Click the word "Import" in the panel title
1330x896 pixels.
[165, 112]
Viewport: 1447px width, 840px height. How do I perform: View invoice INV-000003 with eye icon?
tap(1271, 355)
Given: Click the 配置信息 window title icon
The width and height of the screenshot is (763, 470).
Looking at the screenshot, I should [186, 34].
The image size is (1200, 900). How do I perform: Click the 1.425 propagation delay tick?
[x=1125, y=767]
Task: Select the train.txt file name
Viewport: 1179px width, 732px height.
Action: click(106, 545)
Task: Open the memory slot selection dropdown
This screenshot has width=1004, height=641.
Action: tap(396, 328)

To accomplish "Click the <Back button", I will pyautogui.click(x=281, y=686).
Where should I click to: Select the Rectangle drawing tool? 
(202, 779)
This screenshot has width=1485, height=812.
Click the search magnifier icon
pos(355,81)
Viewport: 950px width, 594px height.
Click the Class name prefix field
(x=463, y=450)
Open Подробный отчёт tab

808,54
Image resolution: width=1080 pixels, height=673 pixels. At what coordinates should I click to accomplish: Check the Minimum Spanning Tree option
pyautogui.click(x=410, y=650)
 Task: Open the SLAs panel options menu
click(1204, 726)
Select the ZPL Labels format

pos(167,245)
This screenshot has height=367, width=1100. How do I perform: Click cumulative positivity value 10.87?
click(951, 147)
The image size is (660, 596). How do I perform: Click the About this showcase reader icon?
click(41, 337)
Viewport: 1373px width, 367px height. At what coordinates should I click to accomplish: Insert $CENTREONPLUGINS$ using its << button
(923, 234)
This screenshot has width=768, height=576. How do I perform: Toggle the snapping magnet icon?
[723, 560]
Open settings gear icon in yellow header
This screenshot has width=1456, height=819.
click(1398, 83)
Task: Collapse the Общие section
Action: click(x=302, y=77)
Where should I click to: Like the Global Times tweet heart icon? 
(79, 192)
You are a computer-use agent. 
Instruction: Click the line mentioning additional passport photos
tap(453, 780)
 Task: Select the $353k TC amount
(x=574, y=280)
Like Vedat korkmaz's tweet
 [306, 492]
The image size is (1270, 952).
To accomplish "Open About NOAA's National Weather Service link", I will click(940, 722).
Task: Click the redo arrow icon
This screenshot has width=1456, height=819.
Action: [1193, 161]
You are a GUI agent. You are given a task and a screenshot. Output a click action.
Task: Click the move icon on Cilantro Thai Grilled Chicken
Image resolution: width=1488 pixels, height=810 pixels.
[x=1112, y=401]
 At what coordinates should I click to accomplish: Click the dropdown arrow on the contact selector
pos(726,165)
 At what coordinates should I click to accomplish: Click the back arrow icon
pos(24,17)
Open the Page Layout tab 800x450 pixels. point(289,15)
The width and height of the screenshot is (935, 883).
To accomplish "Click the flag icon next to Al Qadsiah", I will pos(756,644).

Short exercise:
Please pull out every line in the rows above that contains the word "arrow", and copy each one in full.

The solution:
Task: Click the redo arrow icon
 At what coordinates should I click to accomplish: Click the dropdown arrow on the contact selector
 At what coordinates should I click to accomplish: Click the back arrow icon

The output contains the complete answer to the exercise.